(Pixel coordinate grounding data)
○ ○ ○ ○
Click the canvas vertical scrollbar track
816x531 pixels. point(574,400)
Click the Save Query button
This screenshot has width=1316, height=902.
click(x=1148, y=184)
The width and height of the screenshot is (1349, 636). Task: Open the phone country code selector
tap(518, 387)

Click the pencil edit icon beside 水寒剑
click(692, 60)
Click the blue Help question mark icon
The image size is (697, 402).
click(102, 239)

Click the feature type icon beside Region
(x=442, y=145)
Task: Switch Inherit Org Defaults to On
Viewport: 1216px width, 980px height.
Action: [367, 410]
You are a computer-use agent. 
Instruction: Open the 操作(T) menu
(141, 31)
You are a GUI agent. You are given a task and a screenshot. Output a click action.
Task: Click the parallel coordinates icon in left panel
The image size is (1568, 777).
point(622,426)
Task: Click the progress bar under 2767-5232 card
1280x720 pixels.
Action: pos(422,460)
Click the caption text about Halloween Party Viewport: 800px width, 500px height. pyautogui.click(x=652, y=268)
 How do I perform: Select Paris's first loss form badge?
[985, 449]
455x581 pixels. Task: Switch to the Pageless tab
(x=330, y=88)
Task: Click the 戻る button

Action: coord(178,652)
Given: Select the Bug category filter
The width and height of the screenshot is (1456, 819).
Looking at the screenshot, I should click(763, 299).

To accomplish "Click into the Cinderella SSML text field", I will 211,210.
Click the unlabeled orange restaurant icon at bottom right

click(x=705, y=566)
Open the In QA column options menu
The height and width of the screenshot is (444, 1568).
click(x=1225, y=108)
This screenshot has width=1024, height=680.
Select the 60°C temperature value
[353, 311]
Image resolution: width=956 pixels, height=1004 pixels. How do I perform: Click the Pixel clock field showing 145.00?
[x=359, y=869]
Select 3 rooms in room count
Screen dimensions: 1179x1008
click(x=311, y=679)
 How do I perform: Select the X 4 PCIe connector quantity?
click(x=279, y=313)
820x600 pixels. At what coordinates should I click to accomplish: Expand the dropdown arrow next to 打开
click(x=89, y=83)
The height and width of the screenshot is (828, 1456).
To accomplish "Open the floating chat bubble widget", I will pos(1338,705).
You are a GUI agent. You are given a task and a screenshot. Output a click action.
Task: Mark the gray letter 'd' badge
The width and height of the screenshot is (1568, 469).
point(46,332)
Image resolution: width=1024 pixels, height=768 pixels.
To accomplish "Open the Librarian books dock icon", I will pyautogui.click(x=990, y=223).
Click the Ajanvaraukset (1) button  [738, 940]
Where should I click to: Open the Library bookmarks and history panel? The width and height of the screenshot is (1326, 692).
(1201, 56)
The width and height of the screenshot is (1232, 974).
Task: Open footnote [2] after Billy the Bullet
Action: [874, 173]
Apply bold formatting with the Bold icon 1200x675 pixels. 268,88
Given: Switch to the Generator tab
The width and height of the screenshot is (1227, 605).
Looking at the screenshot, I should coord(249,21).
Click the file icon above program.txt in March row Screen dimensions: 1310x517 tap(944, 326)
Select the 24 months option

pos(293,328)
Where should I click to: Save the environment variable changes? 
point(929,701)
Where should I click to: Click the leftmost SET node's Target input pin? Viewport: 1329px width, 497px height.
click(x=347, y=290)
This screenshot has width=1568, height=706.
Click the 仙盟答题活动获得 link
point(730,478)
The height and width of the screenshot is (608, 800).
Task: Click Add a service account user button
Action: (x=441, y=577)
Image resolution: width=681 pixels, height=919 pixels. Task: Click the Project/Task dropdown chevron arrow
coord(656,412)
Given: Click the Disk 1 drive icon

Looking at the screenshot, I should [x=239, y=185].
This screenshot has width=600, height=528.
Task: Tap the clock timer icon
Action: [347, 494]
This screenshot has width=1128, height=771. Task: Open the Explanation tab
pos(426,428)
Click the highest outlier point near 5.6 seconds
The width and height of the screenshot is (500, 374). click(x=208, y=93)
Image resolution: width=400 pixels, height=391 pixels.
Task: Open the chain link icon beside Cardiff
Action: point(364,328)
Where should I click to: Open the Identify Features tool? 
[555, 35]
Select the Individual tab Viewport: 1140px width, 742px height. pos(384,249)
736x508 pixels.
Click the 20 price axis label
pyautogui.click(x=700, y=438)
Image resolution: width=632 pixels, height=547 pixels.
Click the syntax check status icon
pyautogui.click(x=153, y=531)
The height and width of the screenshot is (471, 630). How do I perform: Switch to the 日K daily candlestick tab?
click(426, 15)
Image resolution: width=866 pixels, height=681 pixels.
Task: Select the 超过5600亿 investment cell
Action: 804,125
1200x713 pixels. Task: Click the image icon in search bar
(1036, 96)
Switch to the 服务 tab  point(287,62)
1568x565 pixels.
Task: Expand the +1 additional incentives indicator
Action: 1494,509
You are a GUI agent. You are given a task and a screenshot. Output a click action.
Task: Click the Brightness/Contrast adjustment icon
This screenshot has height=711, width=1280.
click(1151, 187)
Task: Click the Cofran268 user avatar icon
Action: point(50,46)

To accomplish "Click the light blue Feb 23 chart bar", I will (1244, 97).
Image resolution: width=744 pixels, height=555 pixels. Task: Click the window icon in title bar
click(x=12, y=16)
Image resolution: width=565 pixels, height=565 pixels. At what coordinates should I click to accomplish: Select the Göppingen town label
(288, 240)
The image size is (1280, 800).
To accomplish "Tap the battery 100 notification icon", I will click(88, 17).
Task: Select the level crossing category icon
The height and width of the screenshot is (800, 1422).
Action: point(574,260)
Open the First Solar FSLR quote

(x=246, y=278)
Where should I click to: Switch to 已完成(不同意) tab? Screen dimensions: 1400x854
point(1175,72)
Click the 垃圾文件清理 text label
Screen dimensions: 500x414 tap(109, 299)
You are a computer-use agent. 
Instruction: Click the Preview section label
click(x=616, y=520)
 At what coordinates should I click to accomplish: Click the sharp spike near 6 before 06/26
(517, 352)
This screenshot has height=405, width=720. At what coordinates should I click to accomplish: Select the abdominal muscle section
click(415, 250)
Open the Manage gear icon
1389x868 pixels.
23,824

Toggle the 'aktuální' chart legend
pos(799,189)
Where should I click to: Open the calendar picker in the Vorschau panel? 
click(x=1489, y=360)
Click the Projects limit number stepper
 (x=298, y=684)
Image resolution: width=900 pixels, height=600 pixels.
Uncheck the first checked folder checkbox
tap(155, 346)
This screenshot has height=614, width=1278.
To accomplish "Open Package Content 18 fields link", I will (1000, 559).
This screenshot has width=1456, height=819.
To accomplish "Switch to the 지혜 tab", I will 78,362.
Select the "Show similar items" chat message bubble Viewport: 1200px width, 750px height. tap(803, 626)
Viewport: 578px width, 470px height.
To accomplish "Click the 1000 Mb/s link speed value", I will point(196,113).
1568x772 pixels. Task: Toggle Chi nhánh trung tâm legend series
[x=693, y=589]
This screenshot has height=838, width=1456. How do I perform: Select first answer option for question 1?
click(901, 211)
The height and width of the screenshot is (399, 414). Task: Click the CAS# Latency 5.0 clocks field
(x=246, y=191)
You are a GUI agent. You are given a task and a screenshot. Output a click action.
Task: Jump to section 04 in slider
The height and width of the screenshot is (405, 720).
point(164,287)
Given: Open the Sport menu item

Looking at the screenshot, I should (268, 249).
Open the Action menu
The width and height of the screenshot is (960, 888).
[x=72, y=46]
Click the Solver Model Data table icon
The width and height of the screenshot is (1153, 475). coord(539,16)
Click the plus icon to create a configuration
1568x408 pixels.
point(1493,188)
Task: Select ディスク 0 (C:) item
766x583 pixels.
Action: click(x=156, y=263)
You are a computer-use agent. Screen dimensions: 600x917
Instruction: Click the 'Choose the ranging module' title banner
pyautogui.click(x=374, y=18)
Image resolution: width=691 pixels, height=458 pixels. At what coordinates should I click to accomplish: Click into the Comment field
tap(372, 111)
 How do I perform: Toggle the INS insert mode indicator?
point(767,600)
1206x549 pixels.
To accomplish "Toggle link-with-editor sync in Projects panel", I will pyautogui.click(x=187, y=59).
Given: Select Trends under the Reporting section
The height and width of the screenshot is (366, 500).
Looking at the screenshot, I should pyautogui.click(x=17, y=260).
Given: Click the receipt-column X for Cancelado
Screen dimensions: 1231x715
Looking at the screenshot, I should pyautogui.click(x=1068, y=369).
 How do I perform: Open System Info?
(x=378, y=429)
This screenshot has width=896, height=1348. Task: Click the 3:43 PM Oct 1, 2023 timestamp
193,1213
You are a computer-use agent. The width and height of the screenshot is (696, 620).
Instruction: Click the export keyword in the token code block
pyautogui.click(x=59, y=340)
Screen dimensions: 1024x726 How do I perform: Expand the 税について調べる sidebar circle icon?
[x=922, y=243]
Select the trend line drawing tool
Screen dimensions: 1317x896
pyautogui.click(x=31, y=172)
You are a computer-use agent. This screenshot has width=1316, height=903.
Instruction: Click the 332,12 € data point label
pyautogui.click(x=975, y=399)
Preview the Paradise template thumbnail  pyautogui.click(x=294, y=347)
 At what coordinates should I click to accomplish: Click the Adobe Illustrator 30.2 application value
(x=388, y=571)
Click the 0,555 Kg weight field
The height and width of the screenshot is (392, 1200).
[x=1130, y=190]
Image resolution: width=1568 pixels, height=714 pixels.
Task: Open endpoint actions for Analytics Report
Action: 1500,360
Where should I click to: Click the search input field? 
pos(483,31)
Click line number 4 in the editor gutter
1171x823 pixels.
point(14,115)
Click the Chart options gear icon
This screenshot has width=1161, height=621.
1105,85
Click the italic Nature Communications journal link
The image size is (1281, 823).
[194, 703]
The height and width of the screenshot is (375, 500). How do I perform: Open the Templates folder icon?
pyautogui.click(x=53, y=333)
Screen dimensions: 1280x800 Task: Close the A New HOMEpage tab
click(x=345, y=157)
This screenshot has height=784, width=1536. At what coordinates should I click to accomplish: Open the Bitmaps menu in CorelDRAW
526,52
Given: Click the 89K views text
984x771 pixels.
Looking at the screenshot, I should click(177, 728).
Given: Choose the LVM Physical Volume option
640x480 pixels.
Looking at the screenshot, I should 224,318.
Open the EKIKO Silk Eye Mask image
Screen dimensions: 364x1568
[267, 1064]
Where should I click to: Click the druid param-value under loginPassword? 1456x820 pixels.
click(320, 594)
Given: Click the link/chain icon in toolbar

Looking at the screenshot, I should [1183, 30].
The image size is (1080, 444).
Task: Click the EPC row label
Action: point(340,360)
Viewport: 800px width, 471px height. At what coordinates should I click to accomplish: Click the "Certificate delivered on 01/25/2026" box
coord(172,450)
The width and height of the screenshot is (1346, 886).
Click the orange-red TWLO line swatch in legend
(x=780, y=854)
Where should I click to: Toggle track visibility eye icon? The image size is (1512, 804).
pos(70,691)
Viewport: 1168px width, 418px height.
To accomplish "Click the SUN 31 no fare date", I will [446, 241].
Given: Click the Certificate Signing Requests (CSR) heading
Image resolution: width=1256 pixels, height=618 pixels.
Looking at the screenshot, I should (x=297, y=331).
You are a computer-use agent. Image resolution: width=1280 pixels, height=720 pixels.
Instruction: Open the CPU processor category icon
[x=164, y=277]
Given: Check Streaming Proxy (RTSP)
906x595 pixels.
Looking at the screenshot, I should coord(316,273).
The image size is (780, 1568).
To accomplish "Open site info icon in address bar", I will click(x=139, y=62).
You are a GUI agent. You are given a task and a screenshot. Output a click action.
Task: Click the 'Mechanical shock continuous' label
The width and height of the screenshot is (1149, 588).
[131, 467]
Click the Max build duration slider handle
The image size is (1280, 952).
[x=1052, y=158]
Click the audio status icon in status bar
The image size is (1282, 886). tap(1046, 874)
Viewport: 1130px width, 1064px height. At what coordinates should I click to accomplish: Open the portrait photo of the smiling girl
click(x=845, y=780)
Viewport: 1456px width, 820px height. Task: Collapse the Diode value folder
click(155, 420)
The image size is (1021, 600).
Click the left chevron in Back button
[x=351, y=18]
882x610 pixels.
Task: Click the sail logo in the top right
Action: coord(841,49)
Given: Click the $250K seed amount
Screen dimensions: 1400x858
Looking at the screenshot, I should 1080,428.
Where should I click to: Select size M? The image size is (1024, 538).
○ ○ ○ ○
Show every line above in which the word "editor" is found.

To accomplish "Toggle link-with-editor sync in Projects panel", I will pyautogui.click(x=187, y=59).
Click line number 4 in the editor gutter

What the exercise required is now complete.